I am very happy about the season being over. I realize that running a marathon in my off-season last year actually gave me NO off season. I went from a marathon in March–to racing in April, May, June, July, September, and October–a total of 9 races (8 triathlons+1 duathlon). It somehow didn’t seem like that much when I was planning it last January. I actually remember thinking, “I’m going to race more selectively this year.” So, I’m definitely happy that I won’t be putting my gear and bike into my Mustang anytime soon to shuttle off to another event at 4:30am. Don’t get me wrong, the races are awesome–but because they don’t HURT physically like a marathon, I somehow think it doesn’t take anything out of me.
I had no problem taking today off (of course, there were a few “i need to get in the pool right away, so I can seek revenge on the ocean next year” thoughts). I am no good without any plan, though. Mindless working out never worked will for me. I’ve been working out and racing for over 10 years, and I can’t imagine doing it without a goal. So, this week is about finding my *off season* goals. I thought I would just go into the trail-running scene & run long distances, but then I thought, “ummm, exhausting!” and “hard on my legs!” So I’m going to keep variety in the off-season.
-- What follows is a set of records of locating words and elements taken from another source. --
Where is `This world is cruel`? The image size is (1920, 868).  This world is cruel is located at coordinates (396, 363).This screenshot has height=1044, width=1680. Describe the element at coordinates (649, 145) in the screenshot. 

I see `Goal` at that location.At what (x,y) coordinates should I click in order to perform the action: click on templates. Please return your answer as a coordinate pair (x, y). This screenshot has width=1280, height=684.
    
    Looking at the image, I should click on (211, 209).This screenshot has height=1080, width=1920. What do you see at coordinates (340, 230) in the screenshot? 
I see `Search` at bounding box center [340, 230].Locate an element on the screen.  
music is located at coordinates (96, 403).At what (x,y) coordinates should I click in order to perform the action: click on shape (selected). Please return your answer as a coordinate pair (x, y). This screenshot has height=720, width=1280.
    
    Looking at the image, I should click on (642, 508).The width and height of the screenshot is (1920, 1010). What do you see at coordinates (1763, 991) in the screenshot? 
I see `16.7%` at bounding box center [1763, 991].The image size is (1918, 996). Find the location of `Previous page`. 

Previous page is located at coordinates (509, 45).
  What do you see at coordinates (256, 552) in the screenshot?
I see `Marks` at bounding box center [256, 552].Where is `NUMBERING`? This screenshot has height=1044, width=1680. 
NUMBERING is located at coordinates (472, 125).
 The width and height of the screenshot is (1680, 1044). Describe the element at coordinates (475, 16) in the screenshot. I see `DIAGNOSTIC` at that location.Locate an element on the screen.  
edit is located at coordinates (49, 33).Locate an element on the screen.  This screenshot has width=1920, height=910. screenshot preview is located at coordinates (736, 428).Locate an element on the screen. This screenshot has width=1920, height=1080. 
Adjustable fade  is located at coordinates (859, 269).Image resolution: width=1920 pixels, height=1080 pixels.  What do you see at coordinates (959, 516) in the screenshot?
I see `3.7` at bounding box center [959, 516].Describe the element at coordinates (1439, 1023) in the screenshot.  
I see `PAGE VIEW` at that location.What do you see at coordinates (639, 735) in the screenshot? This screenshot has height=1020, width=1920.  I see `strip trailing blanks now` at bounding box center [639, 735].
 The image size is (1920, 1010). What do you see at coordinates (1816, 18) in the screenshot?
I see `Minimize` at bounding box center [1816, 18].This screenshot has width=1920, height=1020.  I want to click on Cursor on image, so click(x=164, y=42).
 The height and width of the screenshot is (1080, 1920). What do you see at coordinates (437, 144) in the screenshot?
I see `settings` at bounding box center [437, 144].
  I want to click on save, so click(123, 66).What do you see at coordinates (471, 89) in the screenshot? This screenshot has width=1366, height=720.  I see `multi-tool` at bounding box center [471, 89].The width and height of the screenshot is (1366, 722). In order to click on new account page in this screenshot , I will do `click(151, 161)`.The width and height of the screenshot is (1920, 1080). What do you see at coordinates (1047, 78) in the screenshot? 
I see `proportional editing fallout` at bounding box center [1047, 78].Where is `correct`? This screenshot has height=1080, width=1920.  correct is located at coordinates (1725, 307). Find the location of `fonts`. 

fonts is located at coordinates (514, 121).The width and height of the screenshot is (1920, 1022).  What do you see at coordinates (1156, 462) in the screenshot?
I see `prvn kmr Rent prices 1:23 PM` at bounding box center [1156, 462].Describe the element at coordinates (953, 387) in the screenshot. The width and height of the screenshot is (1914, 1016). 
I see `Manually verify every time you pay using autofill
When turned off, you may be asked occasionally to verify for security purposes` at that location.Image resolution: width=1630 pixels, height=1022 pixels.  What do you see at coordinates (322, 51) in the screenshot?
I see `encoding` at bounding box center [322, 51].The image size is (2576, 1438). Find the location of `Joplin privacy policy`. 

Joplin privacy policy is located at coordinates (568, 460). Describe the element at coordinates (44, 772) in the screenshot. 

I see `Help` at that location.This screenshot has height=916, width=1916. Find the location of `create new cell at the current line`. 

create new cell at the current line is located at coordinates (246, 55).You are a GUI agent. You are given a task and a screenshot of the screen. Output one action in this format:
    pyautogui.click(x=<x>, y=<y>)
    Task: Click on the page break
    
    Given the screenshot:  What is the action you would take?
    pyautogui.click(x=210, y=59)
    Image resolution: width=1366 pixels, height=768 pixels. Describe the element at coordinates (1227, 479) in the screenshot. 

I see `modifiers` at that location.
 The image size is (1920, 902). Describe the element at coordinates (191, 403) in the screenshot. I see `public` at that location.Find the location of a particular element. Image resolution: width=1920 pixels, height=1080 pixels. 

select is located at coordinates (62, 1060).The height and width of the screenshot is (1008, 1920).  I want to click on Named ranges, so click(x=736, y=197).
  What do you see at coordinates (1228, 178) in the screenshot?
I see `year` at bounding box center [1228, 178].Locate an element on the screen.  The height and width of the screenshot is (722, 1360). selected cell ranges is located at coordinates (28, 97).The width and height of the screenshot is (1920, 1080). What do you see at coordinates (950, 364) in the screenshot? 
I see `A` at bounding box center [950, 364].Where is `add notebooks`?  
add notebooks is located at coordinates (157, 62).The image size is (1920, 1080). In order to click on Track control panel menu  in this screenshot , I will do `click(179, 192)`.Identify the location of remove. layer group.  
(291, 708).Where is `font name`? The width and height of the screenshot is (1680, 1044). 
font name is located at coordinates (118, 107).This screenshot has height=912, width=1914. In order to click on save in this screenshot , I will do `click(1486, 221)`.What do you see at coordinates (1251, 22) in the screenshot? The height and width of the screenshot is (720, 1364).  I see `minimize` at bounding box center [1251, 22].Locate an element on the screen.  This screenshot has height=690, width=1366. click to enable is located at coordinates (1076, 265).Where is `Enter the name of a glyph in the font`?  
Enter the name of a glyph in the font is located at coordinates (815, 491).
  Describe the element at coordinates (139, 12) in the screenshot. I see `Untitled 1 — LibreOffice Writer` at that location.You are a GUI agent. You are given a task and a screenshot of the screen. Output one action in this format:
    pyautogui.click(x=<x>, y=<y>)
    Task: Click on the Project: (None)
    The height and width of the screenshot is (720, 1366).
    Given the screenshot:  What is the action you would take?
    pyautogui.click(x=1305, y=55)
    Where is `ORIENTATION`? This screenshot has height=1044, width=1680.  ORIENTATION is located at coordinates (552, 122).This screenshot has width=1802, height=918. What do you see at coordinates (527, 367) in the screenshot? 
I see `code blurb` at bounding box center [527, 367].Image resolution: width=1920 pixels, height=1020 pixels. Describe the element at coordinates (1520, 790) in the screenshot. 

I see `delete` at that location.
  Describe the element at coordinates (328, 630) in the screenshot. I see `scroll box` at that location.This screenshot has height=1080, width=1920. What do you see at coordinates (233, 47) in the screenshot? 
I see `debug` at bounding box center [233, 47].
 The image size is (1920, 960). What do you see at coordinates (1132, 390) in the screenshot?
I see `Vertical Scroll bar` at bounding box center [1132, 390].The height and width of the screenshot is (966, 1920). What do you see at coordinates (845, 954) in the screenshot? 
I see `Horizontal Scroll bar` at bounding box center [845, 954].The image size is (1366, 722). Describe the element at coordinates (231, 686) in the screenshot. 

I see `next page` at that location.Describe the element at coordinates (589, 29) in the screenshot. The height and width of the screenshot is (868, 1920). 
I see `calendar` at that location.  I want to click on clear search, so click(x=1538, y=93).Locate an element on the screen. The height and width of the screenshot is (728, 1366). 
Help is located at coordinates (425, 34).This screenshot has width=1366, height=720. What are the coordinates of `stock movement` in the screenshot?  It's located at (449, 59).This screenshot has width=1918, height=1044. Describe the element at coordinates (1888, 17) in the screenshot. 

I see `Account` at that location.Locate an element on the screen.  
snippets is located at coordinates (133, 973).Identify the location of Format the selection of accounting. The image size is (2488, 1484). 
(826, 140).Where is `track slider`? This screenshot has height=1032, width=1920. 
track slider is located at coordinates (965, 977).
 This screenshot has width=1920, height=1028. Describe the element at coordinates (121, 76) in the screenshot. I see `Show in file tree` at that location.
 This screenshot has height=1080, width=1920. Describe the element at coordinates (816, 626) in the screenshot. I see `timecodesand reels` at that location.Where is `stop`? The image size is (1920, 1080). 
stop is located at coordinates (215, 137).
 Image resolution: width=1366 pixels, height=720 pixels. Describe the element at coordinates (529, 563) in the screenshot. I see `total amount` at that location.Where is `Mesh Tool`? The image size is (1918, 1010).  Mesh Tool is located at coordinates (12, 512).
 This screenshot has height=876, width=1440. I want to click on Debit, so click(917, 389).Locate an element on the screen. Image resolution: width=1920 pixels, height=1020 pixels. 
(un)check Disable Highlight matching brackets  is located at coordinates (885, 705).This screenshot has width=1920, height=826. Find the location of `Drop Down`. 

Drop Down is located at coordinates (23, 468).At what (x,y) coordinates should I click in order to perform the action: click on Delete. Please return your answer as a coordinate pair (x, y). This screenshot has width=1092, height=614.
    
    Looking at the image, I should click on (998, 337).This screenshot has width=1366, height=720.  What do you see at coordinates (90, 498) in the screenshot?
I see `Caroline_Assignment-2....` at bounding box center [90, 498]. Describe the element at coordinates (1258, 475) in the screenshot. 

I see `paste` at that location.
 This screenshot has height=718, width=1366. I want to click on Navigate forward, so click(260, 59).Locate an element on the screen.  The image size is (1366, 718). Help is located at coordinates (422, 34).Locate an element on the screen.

I want to focus more on technique in swimming (and just more swimming in general), more speed work on the runs (with some 5k/10ks thrown in for fun), & some indoor workouts on my bike (just bid on a ‘bike trainer’ on ebay, so i can ride in the comfort of my own room…if no one outbids me). Now, you’re probably thinking, “That doesn’t sound like much of an off-season.” But all of these goals will just be driven by impulse and opportunity. I’m a member of the LA triathlon club, and through that club–I’ve been introduced so far to some great coaches, cool gyms, awesome lectures, etc–and so I will be taking advantage of classes and things that come along…it’s often hard to randomly fit these things into your ‘workout plan,’ but since I don’t have a ‘written in stone’ plan–shouldn’t be so bad. I may try out some kind of yoga class (I need some flexibility please!), & I really really wanna try paddle-boarding (make yourself ONE with the ocean, Kristy…stop fighting it).
I love the community I live in, where this world of race reports and training is normal…and yet it will be fun to get back to my other friends who I probably haven’t hung out with in a long time. And I can focus on finalizing my costume for Halloween! And stay up late even! So, thanks for reading these ridiculous triathlon details that are most likely only interesting to me. I will have other stories to tell soon, I hope.